JAXยค
The Python library JAX has been used as the numerical engine for calculations and it also manages the parallelization. JAX is designed for high-performance numerical computing with focus on machine learning applications. It combines XLA (accelerated linear algebra) and Autograd, the former being a compiler that optimises models for different hardware platforms, the latter is an Automatic Differentiation (AD) tool in Python. See the documentation. The extensible system of composable function transformations provides a set of important features for Computational Science as illustrated in Figure above. For instance, the vmap function allows for complex vectorisation operations and the pmap function for Single-Program Multiple-Data (SPMD) parallelisation. Both forward and reverse mode automatic differentiation are supported. Finally the just-in-time compilation (jit) relies on the XLA engine to compile and execute functions on CPUs but also on accelerators such as GPUs and TPUs, offering a versatile solution for seamlessly connecting the software to various types of hardware.

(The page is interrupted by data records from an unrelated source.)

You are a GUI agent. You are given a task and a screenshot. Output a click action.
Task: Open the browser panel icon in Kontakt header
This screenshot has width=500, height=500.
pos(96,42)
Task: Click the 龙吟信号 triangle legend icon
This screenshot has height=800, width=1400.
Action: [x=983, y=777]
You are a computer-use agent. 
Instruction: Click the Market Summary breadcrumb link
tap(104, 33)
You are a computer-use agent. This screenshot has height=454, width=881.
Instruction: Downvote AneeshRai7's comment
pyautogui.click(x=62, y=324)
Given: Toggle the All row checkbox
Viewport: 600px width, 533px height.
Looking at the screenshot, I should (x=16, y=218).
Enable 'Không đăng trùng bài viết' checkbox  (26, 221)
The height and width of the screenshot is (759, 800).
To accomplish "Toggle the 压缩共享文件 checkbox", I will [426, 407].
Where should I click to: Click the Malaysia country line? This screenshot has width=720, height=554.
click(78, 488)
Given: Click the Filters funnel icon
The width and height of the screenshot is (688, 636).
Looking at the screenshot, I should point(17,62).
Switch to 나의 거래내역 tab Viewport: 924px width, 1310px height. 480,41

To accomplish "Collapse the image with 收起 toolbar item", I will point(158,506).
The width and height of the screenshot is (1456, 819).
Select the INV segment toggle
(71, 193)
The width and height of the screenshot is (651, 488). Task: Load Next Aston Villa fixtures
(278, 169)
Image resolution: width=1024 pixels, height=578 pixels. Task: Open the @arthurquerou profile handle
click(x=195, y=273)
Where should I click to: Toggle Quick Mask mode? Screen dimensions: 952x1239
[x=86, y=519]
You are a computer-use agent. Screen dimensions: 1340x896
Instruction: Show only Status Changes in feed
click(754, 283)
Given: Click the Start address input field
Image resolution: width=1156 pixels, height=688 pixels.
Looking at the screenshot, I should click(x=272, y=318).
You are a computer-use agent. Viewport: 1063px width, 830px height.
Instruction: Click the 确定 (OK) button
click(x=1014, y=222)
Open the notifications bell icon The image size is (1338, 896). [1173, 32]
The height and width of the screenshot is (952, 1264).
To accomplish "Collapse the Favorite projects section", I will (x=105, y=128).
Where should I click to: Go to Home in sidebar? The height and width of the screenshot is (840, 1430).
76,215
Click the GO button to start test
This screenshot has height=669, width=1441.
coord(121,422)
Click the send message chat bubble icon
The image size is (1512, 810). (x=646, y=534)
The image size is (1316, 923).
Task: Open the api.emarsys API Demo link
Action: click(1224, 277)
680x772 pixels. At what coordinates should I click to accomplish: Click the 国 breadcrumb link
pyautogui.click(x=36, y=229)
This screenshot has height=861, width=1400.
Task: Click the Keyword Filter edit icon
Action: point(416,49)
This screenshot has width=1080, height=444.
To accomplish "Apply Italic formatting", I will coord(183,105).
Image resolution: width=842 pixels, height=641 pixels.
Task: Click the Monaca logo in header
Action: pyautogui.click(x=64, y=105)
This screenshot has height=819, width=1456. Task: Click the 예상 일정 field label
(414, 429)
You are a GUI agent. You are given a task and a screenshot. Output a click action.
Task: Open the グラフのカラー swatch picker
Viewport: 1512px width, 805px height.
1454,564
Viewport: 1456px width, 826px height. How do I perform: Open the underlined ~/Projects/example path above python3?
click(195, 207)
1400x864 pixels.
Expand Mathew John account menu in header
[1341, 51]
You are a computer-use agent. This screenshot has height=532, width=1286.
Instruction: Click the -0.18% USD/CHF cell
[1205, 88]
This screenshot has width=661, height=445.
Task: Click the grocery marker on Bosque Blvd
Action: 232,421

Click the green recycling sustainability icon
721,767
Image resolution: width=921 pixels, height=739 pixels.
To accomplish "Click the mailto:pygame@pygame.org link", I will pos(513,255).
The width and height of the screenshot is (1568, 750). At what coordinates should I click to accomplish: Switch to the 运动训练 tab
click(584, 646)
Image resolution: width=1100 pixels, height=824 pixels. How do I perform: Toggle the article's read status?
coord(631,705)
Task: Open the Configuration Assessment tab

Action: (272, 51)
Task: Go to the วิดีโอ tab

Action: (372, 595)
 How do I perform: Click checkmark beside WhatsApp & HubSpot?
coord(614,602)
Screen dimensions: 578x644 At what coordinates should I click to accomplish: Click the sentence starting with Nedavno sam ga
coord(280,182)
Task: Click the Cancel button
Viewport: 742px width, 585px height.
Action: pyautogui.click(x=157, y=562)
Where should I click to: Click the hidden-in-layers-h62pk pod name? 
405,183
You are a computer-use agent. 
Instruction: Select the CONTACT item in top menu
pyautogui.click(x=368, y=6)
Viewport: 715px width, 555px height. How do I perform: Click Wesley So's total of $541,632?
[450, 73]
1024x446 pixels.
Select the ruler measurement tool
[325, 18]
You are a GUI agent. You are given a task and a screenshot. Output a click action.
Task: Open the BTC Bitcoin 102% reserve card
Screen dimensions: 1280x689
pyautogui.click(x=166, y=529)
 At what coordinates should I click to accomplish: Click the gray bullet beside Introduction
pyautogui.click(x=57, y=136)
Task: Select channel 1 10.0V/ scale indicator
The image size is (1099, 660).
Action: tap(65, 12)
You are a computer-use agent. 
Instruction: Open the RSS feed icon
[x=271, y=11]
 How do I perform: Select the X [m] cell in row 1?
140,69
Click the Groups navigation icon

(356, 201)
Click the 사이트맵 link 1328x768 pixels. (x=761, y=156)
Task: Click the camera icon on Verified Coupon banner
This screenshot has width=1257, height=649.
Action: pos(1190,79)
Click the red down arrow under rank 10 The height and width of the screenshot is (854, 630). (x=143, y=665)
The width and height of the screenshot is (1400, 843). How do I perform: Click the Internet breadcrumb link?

The XLA module is a domain-specific compiler for linear algebra that optimizes computations for both CPUs and GPUs. In fact, XLA is platform agnostic and achieves optimized performance on the target architecture orchestrating a complex process that encompassing a series of optimizations and transformations: the source code is first converted into HLO (High-Level Optimizer) code, an specialized language derived from a graph representation of the computations; XLA performs optimizations on the HLO code (geared towards high-level mathematical operations, particularly those in linear algebra and machine learning models), and are independent of the hardware architecture, such as operation fusion. It then carries optimizations for the particular architecture in use. From there, the Low Level Virtual Machine (LLVM) toolkit is utilized to produce an Intermediate Representation that the LLVM compiler can understand, which then performs further optimizations before outputting the machine code. When it comes to leveraging the computational power of GPUs, the link between XLA and CUDA kernels is critical. On the one hand, JAX utilizes CUDA libraries such as cuBLAS for dense linear algebra; on the other hand, it is capable of generating custom CUDA kernels for operations that are not efficiently covered by standard libraries.